TAREFA A = No trecho do texto sobre a rotina do dia a dia, o que a leitora precisa lembrar de comprar porque acabou em casa?

Tem coisas que ficam muito
lindas quando escritas pelos escritores e lidas pelos leitores, mas que, quando
confrontadas com as dificuldades impostas pela vida real, correm o risco de se
transformarem em discurso vazio ou, o que é pior, aumentar ainda mais nosso
grau de irritabilidade. Essas bem-intencionadas dicas sobre como driblar a
monotonia estafante do cotidiano raramente conseguem assentar banco na agenda
do nosso dia-a-dia, apesar de, na teoria, concordarmos que sua prática seria
deliciosa.
Quem sabe muito bem disso é a amiga leitora
aí, que precisa levantar cedo pela manhã (antes ainda do que o próprio sol,
esse folgado), vestir a criançada, escovar-lhes os dentinhos, dar-lhes café e
preparar o lanche, levá-los para a escola, ir para o trabalho, solucionar a
pepinada que brota sobre a mesa, atender ao telefone, receber e-mails raivosos,
lembrar de comprar papel higiênico porque acabou em casa, buscar as crianças,
ouvir de noite as reclamações do marido contra o chefe dele, botar a turma para
dormir, desmaiar na cama e preparar-se para mais um round no dia seguinte. Tá,
e aquela pausa para o relax, com a esticadinha nas pernas e nos braços, os
quinze minutos para o cafezinho tranquilo a olhar para a beleza do céu, que
tanto nos sugerem esses textos, como é que fica?

LISTAGEM =

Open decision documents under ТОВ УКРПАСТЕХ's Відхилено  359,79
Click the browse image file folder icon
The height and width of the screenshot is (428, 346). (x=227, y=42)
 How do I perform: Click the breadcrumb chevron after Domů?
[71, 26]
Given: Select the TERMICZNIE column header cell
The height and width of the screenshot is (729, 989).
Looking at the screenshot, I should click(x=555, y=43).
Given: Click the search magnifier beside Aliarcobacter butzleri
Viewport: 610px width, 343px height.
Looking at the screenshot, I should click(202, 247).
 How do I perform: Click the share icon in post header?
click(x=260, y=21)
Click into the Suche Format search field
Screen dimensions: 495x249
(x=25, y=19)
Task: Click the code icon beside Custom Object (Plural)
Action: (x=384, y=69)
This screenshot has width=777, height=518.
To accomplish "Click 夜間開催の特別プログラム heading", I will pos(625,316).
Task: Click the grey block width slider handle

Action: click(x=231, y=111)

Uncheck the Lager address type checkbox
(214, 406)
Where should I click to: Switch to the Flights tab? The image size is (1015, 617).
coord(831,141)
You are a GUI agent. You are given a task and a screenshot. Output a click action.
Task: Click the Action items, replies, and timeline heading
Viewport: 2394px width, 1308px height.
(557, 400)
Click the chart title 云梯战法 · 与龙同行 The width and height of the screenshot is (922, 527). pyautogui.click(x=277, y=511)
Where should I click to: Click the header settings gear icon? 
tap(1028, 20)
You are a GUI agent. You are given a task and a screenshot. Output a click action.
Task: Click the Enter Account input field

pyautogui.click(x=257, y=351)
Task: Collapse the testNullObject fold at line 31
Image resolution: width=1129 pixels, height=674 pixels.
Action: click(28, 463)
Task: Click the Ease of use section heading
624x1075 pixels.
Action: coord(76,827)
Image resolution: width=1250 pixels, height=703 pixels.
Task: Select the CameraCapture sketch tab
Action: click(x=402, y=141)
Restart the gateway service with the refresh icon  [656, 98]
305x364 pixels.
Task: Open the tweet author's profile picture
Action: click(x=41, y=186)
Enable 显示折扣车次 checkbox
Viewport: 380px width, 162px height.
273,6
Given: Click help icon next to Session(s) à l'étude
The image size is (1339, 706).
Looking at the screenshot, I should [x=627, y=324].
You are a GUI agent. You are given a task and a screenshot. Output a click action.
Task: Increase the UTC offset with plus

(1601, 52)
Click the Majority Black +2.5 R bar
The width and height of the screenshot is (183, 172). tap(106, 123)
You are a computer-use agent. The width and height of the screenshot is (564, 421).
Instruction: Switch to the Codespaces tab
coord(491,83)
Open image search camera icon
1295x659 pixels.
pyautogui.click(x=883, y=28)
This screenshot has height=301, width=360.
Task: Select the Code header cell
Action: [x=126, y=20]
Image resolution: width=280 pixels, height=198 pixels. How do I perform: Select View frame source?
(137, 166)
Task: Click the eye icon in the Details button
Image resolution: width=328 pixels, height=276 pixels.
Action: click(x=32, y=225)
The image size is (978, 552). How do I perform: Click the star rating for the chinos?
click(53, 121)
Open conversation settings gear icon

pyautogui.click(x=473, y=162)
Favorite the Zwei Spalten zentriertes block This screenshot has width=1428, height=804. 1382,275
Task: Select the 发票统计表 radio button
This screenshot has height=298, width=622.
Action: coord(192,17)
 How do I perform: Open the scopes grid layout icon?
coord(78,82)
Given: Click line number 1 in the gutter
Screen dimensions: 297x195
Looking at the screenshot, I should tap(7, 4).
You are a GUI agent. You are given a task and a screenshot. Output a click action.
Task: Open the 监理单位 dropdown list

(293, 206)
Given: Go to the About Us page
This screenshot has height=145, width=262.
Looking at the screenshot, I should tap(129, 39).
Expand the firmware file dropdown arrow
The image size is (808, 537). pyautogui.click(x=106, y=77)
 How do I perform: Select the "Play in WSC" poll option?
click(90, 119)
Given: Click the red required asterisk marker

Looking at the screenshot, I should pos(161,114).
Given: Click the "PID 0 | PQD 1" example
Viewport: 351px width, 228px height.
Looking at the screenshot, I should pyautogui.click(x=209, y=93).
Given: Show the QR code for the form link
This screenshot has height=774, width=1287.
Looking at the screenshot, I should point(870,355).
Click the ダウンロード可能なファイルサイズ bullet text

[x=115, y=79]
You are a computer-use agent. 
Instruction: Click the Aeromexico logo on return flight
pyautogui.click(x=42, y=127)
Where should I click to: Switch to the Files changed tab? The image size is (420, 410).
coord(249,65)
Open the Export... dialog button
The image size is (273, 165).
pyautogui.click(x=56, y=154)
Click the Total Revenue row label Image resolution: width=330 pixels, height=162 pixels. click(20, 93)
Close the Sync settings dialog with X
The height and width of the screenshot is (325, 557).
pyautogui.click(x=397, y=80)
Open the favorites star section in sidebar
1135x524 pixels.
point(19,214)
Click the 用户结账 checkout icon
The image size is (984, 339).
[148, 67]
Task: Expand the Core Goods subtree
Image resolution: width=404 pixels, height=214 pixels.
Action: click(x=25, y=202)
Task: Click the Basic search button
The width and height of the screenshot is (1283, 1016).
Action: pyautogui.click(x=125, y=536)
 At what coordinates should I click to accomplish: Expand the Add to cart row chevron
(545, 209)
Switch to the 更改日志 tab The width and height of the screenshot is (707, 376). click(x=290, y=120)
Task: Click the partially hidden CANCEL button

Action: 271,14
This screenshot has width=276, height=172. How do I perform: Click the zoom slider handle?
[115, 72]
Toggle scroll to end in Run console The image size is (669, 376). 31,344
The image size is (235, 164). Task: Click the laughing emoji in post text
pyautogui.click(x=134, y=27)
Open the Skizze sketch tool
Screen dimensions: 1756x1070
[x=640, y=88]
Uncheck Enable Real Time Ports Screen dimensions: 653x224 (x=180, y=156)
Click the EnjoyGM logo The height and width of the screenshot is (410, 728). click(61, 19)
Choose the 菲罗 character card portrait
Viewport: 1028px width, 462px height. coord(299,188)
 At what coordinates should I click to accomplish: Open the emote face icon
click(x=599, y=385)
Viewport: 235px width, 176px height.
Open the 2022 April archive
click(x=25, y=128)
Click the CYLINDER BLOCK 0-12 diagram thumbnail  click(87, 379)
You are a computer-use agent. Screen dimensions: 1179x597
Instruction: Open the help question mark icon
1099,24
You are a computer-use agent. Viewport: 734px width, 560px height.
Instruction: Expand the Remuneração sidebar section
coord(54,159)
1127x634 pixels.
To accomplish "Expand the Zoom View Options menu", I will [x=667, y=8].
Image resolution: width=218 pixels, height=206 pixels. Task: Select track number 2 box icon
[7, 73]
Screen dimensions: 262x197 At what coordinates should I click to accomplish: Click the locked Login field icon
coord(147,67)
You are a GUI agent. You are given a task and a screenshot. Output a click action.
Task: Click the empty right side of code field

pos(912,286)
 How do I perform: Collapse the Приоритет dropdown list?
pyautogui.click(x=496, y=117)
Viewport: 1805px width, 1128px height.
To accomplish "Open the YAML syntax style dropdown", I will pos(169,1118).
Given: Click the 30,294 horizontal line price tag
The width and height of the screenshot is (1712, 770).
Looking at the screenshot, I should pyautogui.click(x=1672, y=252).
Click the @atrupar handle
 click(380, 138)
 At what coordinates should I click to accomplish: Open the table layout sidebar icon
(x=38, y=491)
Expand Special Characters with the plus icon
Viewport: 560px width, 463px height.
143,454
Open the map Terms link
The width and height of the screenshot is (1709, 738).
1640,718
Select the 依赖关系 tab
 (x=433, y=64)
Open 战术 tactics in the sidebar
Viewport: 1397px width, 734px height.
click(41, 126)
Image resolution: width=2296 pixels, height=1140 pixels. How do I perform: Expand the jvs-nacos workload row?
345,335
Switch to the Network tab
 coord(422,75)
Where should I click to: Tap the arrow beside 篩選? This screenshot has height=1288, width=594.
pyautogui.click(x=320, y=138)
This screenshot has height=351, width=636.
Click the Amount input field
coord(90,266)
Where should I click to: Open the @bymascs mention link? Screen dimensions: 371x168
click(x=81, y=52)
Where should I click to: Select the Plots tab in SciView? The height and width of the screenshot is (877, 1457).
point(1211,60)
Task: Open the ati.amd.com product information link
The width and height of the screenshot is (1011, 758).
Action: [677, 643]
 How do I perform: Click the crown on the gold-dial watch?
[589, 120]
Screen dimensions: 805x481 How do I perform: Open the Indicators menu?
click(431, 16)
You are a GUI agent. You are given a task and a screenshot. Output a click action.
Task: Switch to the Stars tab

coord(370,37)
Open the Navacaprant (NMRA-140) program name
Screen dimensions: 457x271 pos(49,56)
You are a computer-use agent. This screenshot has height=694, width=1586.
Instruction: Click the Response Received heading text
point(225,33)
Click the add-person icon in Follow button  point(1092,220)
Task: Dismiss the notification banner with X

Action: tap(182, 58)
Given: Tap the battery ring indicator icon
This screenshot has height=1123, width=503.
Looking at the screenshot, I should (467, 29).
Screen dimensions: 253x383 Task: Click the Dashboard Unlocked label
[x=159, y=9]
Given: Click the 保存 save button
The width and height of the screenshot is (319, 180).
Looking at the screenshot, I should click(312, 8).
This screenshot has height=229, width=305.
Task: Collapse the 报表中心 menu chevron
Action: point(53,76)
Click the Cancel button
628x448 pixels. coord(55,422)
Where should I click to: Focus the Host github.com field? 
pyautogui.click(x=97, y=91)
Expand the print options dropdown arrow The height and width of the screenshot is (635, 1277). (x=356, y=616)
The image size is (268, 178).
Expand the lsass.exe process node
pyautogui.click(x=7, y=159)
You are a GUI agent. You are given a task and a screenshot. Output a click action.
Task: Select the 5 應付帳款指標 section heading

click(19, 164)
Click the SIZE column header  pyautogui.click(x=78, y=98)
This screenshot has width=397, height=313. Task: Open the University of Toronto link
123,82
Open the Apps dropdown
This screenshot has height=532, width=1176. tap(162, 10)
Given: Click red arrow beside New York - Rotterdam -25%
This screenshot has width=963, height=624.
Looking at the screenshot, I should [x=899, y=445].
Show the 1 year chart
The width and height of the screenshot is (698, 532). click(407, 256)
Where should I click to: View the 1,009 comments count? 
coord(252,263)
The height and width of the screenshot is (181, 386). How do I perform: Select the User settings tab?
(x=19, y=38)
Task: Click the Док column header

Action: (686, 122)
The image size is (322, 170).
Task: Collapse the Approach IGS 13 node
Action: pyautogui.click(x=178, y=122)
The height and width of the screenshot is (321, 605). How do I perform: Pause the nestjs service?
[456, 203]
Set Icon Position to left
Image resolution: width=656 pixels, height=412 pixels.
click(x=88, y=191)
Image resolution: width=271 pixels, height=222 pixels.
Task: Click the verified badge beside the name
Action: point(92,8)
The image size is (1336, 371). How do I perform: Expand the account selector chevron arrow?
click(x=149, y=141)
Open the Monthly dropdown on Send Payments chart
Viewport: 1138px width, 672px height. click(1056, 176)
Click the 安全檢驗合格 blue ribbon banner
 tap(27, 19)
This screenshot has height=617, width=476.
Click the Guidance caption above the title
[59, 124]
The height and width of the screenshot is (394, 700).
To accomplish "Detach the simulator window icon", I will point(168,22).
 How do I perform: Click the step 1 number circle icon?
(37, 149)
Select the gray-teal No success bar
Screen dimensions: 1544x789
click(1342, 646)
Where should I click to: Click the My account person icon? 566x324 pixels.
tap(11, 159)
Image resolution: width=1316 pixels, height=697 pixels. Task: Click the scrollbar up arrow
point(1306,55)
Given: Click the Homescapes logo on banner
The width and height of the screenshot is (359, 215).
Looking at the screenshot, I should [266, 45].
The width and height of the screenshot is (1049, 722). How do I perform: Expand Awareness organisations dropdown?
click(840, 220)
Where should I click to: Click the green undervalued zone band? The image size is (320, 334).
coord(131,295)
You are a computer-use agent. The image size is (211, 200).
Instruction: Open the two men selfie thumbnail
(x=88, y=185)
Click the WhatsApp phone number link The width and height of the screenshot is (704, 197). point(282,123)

TAREFA B = Reescreva o trecho da listagem que começa na linha com "Given: Go to the About Us page" e termina na linha com "should pyautogui.click(x=209, y=93).". Troque "Given" por "Task" e mantenha todo o resto igual.

RESULTADO A = Papel higiênico.

RESULTADO B =
Task: Go to the About Us page
This screenshot has height=145, width=262.
Looking at the screenshot, I should tap(129, 39).
Expand the firmware file dropdown arrow
The image size is (808, 537). pyautogui.click(x=106, y=77)
 How do I perform: Select the "Play in WSC" poll option?
click(90, 119)
Task: Click the red required asterisk marker

Looking at the screenshot, I should pos(161,114).
Task: Click the "PID 0 | PQD 1" example
Viewport: 351px width, 228px height.
Looking at the screenshot, I should pyautogui.click(x=209, y=93).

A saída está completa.